Projects
Launching · solo, full-stack Next.js · Supabase · Stripe

DeployLog

Keeping a changelog current is the chore every dev team drops first. DeployLog makes it automatic: publish entries to a hosted page and an embeddable widget, or let a published npm CLI turn git commits into release notes with an LLM. Built solo, end to end.

DeployLog landing page: Ship the update. Skip the busywork.

deploylog.dev: the landing page also embeds DeployLog's own live widget

One Platform, Four Publishing Surfaces

A changelog is only useful where your users already are, so a single entry written once in the dashboard fans out to four surfaces: a hosted, SSR changelog page with per-entry canonical URLs and RSS/JSON feeds; an embeddable widget (vanilla TypeScript in a Shadow DOM, bundled with esbuild, no framework dependency) dropped in with one script tag; a published npm CLI; and a GitHub Action that publishes straight from a Release.

The two write-paths (dashboard and CLI/Action) hit the same API but never share an auth method. See below.

<!-- One script tag embeds the live changelog widget -->
<script
  src="https://cdn.deploylog.dev/widget.js"
  data-project="your-project-slug"
  defer
></script>

Two Auth Models That Never Mix

The dashboard authenticates with a Supabase cookie session and runs every query through the anon key, so Postgres Row-Level Security does the access control. The CLI and integrations authenticate with a dk_-prefixed API key (stored only as a SHA-256 hash) and run through the service-role client, which bypasses RLS, so those endpoints must filter by org_id explicitly. The rule that keeps it safe: a given route handler uses exactly one of these, never both. CLI-only routes live under their own /api/cli/* namespace.

Capability-Based Plan Gating + Stripe Billing

Every paid feature reads through one primitive (can(org, capability)) backed by a truth table keyed on the org's plan. Adding a new gated feature is one row in the table plus one call at the gate site, rather than scattering plan === "pro" checks across the codebase.

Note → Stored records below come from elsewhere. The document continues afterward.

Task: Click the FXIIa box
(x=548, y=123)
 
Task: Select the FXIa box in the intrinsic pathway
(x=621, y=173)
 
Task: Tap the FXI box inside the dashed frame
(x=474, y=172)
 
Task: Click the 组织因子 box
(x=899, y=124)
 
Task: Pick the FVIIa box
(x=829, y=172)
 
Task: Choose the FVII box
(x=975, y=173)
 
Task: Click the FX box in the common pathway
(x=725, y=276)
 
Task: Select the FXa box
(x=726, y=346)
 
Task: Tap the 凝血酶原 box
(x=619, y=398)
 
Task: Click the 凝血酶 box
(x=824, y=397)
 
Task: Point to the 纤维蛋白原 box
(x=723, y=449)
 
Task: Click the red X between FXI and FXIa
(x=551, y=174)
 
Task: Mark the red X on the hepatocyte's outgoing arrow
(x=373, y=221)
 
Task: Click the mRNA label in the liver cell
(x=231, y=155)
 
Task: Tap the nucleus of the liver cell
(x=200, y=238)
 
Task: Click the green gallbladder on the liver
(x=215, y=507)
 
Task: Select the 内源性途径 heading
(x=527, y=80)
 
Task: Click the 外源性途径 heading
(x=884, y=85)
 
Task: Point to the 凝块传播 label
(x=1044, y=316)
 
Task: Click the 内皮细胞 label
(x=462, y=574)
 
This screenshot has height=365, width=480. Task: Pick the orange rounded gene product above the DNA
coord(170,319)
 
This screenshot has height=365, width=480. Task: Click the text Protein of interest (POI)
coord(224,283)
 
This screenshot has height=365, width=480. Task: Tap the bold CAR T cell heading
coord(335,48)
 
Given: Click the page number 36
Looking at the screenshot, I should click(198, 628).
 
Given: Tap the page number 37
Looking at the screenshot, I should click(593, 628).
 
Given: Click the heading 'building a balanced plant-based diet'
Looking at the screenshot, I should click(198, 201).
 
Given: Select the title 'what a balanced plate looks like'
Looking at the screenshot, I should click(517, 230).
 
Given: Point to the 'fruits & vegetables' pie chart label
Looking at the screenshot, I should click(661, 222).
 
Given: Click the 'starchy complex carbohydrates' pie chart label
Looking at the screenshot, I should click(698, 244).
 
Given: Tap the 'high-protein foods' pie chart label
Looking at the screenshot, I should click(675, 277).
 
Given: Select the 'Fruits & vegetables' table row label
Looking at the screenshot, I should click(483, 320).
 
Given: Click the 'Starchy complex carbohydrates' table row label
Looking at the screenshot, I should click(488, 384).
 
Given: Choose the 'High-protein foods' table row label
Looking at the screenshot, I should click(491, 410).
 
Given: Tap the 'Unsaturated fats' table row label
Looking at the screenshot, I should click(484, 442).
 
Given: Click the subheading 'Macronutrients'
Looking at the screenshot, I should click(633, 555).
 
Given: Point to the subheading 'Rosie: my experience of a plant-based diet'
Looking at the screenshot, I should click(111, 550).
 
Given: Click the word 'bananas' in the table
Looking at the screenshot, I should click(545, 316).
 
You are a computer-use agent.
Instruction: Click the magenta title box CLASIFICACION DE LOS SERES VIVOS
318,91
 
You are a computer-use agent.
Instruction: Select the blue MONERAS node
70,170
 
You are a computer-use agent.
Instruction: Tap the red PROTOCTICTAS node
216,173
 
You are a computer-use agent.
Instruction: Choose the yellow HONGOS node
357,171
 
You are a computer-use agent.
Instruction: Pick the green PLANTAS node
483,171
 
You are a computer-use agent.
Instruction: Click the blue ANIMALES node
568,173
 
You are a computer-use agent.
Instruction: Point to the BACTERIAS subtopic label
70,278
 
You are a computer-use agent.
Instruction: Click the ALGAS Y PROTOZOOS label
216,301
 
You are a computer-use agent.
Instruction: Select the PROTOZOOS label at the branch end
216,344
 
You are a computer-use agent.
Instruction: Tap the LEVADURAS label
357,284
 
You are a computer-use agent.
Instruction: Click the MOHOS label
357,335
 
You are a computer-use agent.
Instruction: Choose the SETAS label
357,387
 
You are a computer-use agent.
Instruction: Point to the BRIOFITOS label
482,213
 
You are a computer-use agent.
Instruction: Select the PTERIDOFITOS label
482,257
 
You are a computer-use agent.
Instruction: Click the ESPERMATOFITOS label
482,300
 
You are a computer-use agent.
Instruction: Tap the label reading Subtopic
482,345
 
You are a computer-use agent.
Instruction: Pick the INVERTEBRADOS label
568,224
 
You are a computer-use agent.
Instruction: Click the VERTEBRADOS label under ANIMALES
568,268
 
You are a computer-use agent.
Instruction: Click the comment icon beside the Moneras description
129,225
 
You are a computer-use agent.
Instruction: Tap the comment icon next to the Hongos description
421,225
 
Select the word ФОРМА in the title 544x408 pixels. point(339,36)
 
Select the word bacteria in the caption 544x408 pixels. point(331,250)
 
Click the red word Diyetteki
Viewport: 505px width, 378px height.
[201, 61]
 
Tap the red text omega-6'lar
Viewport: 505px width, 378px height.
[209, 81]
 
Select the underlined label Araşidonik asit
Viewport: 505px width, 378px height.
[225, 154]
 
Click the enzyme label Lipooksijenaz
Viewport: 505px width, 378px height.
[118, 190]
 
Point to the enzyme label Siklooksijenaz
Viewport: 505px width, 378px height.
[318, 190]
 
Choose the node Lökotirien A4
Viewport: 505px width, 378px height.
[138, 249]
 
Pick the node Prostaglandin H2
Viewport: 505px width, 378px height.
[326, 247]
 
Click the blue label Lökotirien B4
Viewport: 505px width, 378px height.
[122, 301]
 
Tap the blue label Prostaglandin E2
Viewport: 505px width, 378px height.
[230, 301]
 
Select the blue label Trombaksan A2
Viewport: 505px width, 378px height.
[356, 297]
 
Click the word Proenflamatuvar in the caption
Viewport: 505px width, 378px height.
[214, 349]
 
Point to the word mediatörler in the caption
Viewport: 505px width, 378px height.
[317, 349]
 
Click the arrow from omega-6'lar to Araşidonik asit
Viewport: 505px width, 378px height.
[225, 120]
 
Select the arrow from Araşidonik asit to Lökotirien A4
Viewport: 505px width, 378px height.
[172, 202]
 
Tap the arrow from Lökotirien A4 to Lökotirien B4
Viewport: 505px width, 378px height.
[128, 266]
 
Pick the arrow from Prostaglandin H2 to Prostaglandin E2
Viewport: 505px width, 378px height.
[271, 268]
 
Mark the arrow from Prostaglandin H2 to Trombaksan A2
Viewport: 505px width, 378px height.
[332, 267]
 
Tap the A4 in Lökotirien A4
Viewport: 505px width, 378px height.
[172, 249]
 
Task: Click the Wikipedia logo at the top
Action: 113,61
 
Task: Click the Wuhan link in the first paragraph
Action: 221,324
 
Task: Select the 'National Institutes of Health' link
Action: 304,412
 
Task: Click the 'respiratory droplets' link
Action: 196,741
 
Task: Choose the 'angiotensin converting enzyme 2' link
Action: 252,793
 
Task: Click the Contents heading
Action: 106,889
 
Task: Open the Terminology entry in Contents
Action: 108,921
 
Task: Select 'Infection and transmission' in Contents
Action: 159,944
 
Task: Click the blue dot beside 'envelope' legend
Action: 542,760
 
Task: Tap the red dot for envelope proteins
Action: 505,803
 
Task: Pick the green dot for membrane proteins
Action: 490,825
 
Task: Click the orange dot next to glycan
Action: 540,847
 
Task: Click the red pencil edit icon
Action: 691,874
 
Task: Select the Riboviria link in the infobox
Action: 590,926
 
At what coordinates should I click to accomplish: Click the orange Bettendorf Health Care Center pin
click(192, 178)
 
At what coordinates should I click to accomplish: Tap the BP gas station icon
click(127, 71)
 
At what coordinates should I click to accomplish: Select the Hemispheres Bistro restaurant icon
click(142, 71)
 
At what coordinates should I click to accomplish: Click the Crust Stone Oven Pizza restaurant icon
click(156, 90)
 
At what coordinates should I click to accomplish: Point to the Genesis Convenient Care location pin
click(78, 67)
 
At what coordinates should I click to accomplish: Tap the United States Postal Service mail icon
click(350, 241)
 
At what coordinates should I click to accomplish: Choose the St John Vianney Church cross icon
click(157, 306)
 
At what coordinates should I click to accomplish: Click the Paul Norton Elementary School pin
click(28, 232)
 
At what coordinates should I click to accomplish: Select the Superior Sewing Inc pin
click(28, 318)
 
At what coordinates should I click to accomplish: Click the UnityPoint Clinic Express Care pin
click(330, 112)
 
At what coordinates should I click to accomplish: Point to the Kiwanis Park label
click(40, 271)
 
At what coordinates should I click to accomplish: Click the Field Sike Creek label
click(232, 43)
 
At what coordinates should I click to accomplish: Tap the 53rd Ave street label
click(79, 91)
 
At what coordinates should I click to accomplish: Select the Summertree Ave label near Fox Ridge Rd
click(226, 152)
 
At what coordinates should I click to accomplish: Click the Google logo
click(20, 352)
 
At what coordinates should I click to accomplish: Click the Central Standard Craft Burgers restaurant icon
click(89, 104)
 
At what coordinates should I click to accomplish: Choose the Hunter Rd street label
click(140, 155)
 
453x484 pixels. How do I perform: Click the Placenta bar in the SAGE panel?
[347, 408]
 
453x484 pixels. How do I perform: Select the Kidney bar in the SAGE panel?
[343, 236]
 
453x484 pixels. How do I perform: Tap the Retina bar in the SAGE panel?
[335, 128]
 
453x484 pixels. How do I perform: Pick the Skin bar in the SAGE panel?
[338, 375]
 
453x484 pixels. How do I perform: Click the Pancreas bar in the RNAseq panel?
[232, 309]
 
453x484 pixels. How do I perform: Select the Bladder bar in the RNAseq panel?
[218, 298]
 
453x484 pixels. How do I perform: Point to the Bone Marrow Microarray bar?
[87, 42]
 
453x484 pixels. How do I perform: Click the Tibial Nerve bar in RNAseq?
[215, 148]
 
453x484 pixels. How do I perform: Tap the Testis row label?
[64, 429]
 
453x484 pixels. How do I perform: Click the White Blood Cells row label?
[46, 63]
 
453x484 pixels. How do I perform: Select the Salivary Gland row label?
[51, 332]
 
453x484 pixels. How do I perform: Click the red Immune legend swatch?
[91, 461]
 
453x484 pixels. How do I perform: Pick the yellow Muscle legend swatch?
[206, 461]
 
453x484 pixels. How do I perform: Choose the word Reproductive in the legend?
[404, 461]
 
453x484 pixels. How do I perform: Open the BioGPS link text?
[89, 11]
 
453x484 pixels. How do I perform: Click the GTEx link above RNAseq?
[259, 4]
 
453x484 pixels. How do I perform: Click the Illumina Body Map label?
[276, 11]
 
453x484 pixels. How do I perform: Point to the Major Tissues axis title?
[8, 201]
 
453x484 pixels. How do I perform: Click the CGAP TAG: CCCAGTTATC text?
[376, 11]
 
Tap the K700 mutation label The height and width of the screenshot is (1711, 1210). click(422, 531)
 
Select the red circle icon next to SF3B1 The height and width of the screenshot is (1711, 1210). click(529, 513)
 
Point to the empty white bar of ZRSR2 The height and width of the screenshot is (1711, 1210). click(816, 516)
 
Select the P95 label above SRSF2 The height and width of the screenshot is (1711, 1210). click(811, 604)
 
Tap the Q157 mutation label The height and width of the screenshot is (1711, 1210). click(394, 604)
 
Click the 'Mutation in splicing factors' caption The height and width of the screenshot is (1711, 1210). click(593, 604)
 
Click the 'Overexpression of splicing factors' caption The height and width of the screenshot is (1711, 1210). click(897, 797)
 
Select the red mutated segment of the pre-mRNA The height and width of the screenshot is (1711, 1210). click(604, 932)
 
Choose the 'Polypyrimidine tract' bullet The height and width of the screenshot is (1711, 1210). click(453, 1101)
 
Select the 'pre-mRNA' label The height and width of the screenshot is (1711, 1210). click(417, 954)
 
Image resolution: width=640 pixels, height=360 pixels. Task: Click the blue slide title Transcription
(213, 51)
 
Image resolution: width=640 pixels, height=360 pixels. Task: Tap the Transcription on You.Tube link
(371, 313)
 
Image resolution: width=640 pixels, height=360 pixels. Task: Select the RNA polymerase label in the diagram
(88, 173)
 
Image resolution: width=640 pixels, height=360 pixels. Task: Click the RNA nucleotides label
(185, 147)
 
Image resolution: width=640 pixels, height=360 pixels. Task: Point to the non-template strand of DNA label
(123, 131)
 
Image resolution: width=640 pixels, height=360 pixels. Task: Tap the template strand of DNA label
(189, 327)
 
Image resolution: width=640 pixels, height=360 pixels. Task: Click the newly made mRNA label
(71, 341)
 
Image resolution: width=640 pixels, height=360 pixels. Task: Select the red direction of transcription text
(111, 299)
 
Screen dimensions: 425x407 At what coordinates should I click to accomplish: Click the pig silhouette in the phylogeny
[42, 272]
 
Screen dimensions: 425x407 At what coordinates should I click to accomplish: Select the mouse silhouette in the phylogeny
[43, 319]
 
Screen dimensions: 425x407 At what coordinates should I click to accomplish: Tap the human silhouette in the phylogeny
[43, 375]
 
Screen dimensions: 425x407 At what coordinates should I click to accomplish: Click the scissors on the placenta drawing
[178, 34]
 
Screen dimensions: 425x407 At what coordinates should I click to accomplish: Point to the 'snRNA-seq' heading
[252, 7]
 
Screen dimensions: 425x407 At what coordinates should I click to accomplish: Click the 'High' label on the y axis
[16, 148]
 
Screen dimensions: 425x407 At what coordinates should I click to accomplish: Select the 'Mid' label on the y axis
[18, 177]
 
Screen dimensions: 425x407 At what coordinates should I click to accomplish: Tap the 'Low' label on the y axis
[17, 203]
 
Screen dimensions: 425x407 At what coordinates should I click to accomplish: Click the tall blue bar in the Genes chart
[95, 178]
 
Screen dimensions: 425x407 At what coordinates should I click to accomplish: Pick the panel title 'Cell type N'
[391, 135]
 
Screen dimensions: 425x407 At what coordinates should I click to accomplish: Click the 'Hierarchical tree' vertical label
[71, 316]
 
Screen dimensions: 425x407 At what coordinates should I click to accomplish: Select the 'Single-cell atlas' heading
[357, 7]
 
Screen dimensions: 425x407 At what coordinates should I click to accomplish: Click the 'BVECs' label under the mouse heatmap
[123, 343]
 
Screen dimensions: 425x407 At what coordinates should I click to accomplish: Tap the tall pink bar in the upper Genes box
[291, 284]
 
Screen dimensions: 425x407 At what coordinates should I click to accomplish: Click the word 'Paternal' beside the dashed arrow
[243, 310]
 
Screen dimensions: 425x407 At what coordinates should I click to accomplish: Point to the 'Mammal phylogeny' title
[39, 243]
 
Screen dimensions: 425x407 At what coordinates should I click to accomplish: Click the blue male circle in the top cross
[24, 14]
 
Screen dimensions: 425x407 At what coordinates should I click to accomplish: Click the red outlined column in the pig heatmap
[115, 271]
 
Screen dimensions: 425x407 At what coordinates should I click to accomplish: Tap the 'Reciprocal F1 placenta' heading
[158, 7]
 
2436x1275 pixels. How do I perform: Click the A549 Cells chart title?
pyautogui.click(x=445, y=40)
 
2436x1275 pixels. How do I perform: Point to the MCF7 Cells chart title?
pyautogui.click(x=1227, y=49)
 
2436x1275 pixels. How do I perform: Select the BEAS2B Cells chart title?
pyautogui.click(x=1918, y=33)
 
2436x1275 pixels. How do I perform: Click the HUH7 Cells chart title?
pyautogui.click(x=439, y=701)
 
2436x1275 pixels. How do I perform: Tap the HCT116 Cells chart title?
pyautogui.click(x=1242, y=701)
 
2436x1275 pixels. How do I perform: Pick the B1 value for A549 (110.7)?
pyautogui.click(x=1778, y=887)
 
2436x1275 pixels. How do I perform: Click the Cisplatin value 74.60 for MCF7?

Stripe is the source of truth for plan state: Checkout and the Customer Portal drive everything, and a webhook reconciles the org's plan on every subscription change, with a stripe_events table providing idempotency.

// src/lib/plan.ts: one source of truth for every feature gate
export function can(
  org: { plan: Plan } | null,
  capability: Capability,
): boolean {
  return CAPABILITIES[org?.plan ?? "free"].includes(capability);
}

// Gate site: projects API
if (!can(org, "unlimited_projects") && projectCount >= FREE_PROJECT_LIMIT) {
  return error("PLAN_LIMIT", "Upgrade to add more projects", 403);
}

AI Release Notes, Shared by CLI and Dashboard

Both the dashboard editor and the CLI can turn raw commit messages into a clean, user-facing entry (title, type, Markdown body) with Claude Haiku. The two surfaces are thin auth shells over one shared service: the prompt, the JSON-validated output, the rate limit, and the free-tier monthly cap all live in a single module, so the two entry points can't drift apart. From the terminal it's one flag:

# Generate release notes from git, rewritten by an LLM, and publish
deploylog push --from-git --ai-summarize

Stack

Frontend / API: Next.js 16 (App Router, RSC), React 19, TypeScript (strict), Tailwind v4

Database / auth: Supabase (PostgreSQL + RLS, GitHub OAuth)

Payments: Stripe (Checkout, Portal, webhooks)

Email: Resend + React Email templates

AI: Anthropic Claude (Haiku) for release-note summarization

Editor / widget: CodeMirror 6 · vanilla-TS Shadow-DOM widget (esbuild)

Infra: Vercel · Cloudflare Pages (widget CDN) · Upstash · Sentry

Distribution: npm CLI · GitHub Action on the Marketplace

Screenshots

DeployLog landing page hero and live widget

deploylog.dev: hero, CTAs, and the self-hosted live widget

Retrospective

  • // One capability table beats scattered plan checks. Routing every gate through can() meant adding the Pro tier late in development touched one file, not twenty.
  • // Sharing one service across CLI and dashboard prevents drift. The AI-summarize logic lives once; the two surfaces are just auth + transport. The same shape would have saved time if applied to more dual-surface endpoints from the start.
  • // The widget being framework-free was the right call. A Shadow-DOM vanilla-TS bundle drops into any site without pulling in React or clashing with host styles, the constraint that made it small also made it universal.